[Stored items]
------------------------
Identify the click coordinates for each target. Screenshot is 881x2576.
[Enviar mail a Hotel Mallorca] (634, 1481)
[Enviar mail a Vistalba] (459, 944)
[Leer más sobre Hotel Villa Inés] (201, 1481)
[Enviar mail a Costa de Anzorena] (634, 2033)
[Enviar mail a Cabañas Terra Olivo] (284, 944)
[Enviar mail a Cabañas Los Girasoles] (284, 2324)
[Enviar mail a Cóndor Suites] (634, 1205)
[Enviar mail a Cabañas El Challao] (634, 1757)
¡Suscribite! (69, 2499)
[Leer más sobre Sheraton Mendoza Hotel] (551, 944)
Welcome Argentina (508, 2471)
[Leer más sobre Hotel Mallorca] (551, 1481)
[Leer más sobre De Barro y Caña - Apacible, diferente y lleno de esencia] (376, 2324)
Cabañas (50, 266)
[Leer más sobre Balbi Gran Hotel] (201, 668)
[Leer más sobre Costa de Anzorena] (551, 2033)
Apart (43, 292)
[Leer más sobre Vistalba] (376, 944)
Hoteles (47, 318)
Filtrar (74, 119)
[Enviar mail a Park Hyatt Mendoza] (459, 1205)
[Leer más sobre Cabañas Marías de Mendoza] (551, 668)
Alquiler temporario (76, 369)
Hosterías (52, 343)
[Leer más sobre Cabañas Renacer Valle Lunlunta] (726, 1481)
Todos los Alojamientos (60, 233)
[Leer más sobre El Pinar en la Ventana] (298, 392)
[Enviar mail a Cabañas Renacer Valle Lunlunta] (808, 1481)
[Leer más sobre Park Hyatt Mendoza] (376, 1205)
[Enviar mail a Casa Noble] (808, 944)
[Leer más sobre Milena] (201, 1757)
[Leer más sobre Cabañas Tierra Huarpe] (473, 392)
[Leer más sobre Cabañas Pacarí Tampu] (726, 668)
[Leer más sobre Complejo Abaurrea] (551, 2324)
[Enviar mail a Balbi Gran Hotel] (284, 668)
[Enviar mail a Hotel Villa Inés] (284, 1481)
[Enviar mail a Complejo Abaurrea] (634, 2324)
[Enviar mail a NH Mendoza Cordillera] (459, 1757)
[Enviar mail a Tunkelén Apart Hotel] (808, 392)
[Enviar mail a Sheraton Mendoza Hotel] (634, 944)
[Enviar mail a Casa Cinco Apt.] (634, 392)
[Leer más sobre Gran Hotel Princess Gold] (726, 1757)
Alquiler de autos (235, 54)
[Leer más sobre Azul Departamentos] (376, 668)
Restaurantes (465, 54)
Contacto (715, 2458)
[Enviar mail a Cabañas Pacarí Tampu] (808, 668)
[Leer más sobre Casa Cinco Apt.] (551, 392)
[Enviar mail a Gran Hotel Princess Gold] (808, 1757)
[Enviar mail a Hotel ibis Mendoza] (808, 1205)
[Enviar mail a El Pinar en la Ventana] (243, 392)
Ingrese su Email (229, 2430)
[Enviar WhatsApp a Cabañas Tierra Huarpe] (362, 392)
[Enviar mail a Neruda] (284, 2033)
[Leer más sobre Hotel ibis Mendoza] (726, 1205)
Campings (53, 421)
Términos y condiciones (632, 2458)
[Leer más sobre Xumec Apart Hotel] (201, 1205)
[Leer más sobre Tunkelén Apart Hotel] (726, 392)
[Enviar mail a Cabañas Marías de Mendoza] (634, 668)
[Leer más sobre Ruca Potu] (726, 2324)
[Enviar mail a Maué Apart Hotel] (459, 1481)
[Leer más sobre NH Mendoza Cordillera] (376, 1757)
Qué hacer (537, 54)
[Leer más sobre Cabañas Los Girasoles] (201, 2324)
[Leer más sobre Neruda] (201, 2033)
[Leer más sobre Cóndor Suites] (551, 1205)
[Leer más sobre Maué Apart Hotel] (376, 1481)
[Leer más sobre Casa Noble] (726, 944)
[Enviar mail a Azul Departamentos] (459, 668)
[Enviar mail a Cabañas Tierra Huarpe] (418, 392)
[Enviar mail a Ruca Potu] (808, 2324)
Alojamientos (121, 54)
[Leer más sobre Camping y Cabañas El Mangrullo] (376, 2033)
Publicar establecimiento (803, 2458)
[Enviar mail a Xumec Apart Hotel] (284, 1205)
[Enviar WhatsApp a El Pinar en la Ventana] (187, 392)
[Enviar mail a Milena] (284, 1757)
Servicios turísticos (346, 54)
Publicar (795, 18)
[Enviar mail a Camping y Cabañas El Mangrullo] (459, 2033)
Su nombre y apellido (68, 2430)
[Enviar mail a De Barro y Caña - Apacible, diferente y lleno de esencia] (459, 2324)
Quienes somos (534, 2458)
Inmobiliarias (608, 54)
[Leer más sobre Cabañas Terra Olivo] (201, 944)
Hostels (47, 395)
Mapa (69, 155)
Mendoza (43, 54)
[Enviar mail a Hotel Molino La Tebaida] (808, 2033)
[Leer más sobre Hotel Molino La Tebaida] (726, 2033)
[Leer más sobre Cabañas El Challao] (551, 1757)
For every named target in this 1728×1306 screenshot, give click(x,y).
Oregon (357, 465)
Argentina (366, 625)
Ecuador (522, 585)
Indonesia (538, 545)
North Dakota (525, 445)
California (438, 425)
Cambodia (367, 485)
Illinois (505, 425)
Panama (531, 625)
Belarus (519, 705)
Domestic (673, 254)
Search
------------------------
TASK TO COMPLETE:
Write out the lines from the one containing "Mendoza (43, 54)" through the last line of the records above. Include both of those lines and nothing else.

WRITTEN RESPONSE:
Mendoza (43, 54)
[Enviar mail a Hotel Molino La Tebaida] (808, 2033)
[Leer más sobre Hotel Molino La Tebaida] (726, 2033)
[Leer más sobre Cabañas El Challao] (551, 1757)
For every named target in this 1728×1306 screenshot, give click(x,y).
Oregon (357, 465)
Argentina (366, 625)
Ecuador (522, 585)
Indonesia (538, 545)
North Dakota (525, 445)
California (438, 425)
Cambodia (367, 485)
Illinois (505, 425)
Panama (531, 625)
Belarus (519, 705)
Domestic (673, 254)
Search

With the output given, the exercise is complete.